WHAT THIS TASK INVOLVES:
Are you able to retype all the records below exactly?

SOURCE MATERIAL:
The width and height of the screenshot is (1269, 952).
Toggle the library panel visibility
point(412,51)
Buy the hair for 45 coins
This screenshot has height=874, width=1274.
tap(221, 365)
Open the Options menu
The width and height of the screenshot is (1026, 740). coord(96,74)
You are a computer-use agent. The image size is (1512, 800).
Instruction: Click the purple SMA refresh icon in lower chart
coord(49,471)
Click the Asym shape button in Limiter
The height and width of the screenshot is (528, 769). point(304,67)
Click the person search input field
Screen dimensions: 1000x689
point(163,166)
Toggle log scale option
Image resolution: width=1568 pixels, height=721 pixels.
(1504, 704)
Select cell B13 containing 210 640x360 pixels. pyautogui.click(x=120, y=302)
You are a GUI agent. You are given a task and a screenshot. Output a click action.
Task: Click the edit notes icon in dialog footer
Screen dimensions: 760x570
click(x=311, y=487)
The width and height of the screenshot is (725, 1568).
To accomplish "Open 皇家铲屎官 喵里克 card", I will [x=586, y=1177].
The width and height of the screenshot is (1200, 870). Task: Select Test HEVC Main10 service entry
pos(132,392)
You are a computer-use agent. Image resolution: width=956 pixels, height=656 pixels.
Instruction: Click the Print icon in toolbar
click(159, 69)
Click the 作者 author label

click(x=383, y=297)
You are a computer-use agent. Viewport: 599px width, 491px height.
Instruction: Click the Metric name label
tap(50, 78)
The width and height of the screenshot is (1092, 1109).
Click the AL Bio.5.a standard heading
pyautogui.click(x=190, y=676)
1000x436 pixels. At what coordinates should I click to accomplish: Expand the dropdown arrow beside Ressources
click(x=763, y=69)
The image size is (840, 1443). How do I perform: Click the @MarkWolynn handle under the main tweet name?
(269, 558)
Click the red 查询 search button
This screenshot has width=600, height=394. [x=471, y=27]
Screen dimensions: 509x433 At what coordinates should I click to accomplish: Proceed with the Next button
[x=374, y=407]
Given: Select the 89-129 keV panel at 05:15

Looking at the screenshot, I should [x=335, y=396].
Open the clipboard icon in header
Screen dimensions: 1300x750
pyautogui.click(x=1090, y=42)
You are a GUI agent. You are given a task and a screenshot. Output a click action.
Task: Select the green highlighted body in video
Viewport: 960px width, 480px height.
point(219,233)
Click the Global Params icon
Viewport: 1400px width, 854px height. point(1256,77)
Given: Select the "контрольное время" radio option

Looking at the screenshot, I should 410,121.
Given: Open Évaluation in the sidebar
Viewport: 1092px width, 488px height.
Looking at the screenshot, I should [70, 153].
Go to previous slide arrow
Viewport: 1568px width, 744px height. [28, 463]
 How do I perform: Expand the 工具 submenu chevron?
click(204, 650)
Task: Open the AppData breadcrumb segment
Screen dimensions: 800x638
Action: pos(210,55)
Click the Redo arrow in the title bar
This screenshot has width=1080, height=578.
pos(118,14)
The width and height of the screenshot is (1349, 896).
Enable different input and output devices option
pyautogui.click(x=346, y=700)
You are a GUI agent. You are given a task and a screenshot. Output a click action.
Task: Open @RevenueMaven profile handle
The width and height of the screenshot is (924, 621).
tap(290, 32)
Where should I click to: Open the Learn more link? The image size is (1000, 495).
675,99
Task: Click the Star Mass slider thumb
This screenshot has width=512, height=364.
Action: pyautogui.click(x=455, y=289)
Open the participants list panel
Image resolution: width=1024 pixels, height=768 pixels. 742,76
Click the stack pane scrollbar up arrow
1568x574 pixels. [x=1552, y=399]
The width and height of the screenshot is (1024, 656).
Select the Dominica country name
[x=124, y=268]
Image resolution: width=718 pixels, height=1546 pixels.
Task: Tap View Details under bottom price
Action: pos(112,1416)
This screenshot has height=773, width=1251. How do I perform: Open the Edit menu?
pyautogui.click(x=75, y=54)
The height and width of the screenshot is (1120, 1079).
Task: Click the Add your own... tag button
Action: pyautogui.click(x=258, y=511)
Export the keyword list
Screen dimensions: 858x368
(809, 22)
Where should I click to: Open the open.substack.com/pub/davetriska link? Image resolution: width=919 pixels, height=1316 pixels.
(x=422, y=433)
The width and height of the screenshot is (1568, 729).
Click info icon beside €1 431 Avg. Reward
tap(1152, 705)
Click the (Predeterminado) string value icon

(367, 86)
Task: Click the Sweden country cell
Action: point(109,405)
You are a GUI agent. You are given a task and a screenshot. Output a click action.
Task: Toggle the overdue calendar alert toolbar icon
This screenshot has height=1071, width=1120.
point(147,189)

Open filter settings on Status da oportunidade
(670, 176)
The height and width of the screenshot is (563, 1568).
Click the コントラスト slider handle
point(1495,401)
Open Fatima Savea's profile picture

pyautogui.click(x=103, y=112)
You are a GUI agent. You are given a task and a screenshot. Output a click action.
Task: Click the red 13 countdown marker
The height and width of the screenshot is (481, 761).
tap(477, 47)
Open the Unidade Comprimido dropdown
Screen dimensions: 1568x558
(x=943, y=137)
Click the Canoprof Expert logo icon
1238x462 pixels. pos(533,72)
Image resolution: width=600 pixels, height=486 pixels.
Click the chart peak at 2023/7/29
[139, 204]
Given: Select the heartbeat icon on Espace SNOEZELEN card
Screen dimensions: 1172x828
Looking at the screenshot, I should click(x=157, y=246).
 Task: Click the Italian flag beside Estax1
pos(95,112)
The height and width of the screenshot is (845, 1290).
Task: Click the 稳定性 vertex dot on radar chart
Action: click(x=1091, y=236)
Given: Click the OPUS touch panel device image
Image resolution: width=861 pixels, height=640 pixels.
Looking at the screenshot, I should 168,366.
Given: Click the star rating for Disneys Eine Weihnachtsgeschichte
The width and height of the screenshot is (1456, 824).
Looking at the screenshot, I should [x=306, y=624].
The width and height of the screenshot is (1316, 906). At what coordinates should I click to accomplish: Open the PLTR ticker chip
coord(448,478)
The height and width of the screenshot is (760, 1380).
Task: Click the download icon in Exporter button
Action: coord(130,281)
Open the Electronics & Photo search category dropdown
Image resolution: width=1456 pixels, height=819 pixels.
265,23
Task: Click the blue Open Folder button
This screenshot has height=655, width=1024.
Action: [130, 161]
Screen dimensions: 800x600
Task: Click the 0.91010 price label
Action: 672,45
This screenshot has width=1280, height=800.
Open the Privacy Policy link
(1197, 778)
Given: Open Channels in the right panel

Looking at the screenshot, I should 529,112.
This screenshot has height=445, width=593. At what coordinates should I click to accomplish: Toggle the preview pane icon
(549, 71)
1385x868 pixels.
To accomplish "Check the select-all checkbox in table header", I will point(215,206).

OUTPUT:
The width and height of the screenshot is (1269, 952).
Toggle the library panel visibility
point(412,51)
Buy the hair for 45 coins
This screenshot has height=874, width=1274.
tap(221, 365)
Open the Options menu
The width and height of the screenshot is (1026, 740). coord(96,74)
You are a computer-use agent. The image size is (1512, 800).
Instruction: Click the purple SMA refresh icon in lower chart
coord(49,471)
Click the Asym shape button in Limiter
The height and width of the screenshot is (528, 769). point(304,67)
Click the person search input field
Screen dimensions: 1000x689
point(163,166)
Toggle log scale option
Image resolution: width=1568 pixels, height=721 pixels.
(1504, 704)
Select cell B13 containing 210 640x360 pixels. pyautogui.click(x=120, y=302)
You are a GUI agent. You are given a task and a screenshot. Output a click action.
Task: Click the edit notes icon in dialog footer
Screen dimensions: 760x570
click(x=311, y=487)
The width and height of the screenshot is (725, 1568).
To accomplish "Open 皇家铲屎官 喵里克 card", I will [x=586, y=1177].
The width and height of the screenshot is (1200, 870). Task: Select Test HEVC Main10 service entry
pos(132,392)
You are a computer-use agent. Image resolution: width=956 pixels, height=656 pixels.
Instruction: Click the Print icon in toolbar
click(159, 69)
Click the 作者 author label

click(x=383, y=297)
You are a computer-use agent. Viewport: 599px width, 491px height.
Instruction: Click the Metric name label
tap(50, 78)
The width and height of the screenshot is (1092, 1109).
Click the AL Bio.5.a standard heading
pyautogui.click(x=190, y=676)
1000x436 pixels. At what coordinates should I click to accomplish: Expand the dropdown arrow beside Ressources
click(x=763, y=69)
The image size is (840, 1443). How do I perform: Click the @MarkWolynn handle under the main tweet name?
(269, 558)
Click the red 查询 search button
This screenshot has width=600, height=394. [x=471, y=27]
Screen dimensions: 509x433 At what coordinates should I click to accomplish: Proceed with the Next button
[x=374, y=407]
Given: Select the 89-129 keV panel at 05:15

Looking at the screenshot, I should [x=335, y=396].
Open the clipboard icon in header
Screen dimensions: 1300x750
pyautogui.click(x=1090, y=42)
You are a GUI agent. You are given a task and a screenshot. Output a click action.
Task: Select the green highlighted body in video
Viewport: 960px width, 480px height.
point(219,233)
Click the Global Params icon
Viewport: 1400px width, 854px height. point(1256,77)
Given: Select the "контрольное время" radio option

Looking at the screenshot, I should 410,121.
Given: Open Évaluation in the sidebar
Viewport: 1092px width, 488px height.
Looking at the screenshot, I should [70, 153].
Go to previous slide arrow
Viewport: 1568px width, 744px height. [28, 463]
 How do I perform: Expand the 工具 submenu chevron?
click(204, 650)
Task: Open the AppData breadcrumb segment
Screen dimensions: 800x638
Action: pos(210,55)
Click the Redo arrow in the title bar
This screenshot has width=1080, height=578.
pos(118,14)
The width and height of the screenshot is (1349, 896).
Enable different input and output devices option
pyautogui.click(x=346, y=700)
You are a GUI agent. You are given a task and a screenshot. Output a click action.
Task: Open @RevenueMaven profile handle
The width and height of the screenshot is (924, 621).
tap(290, 32)
Where should I click to: Open the Learn more link? The image size is (1000, 495).
675,99
Task: Click the Star Mass slider thumb
This screenshot has width=512, height=364.
Action: pyautogui.click(x=455, y=289)
Open the participants list panel
Image resolution: width=1024 pixels, height=768 pixels. 742,76
Click the stack pane scrollbar up arrow
1568x574 pixels. [x=1552, y=399]
The width and height of the screenshot is (1024, 656).
Select the Dominica country name
[x=124, y=268]
Image resolution: width=718 pixels, height=1546 pixels.
Task: Tap View Details under bottom price
Action: pos(112,1416)
This screenshot has height=773, width=1251. How do I perform: Open the Edit menu?
pyautogui.click(x=75, y=54)
The height and width of the screenshot is (1120, 1079).
Task: Click the Add your own... tag button
Action: pyautogui.click(x=258, y=511)
Export the keyword list
Screen dimensions: 858x368
(809, 22)
Where should I click to: Open the open.substack.com/pub/davetriska link? Image resolution: width=919 pixels, height=1316 pixels.
(x=422, y=433)
The width and height of the screenshot is (1568, 729).
Click info icon beside €1 431 Avg. Reward
tap(1152, 705)
Click the (Predeterminado) string value icon

(367, 86)
Task: Click the Sweden country cell
Action: point(109,405)
You are a GUI agent. You are given a task and a screenshot. Output a click action.
Task: Toggle the overdue calendar alert toolbar icon
This screenshot has height=1071, width=1120.
point(147,189)

Open filter settings on Status da oportunidade
(670, 176)
The height and width of the screenshot is (563, 1568).
Click the コントラスト slider handle
point(1495,401)
Open Fatima Savea's profile picture

pyautogui.click(x=103, y=112)
You are a GUI agent. You are given a task and a screenshot. Output a click action.
Task: Click the red 13 countdown marker
The height and width of the screenshot is (481, 761).
tap(477, 47)
Open the Unidade Comprimido dropdown
Screen dimensions: 1568x558
(x=943, y=137)
Click the Canoprof Expert logo icon
1238x462 pixels. pos(533,72)
Image resolution: width=600 pixels, height=486 pixels.
Click the chart peak at 2023/7/29
[139, 204]
Given: Select the heartbeat icon on Espace SNOEZELEN card
Screen dimensions: 1172x828
Looking at the screenshot, I should click(x=157, y=246).
 Task: Click the Italian flag beside Estax1
pos(95,112)
The height and width of the screenshot is (845, 1290).
Task: Click the 稳定性 vertex dot on radar chart
Action: click(x=1091, y=236)
Given: Click the OPUS touch panel device image
Image resolution: width=861 pixels, height=640 pixels.
Looking at the screenshot, I should 168,366.
Given: Click the star rating for Disneys Eine Weihnachtsgeschichte
The width and height of the screenshot is (1456, 824).
Looking at the screenshot, I should [x=306, y=624].
The width and height of the screenshot is (1316, 906). At what coordinates should I click to accomplish: Open the PLTR ticker chip
coord(448,478)
The height and width of the screenshot is (760, 1380).
Task: Click the download icon in Exporter button
Action: coord(130,281)
Open the Electronics & Photo search category dropdown
Image resolution: width=1456 pixels, height=819 pixels.
265,23
Task: Click the blue Open Folder button
This screenshot has height=655, width=1024.
Action: [130, 161]
Screen dimensions: 800x600
Task: Click the 0.91010 price label
Action: 672,45
This screenshot has width=1280, height=800.
Open the Privacy Policy link
(1197, 778)
Given: Open Channels in the right panel

Looking at the screenshot, I should 529,112.
This screenshot has height=445, width=593. At what coordinates should I click to accomplish: Toggle the preview pane icon
(549, 71)
1385x868 pixels.
To accomplish "Check the select-all checkbox in table header", I will point(215,206).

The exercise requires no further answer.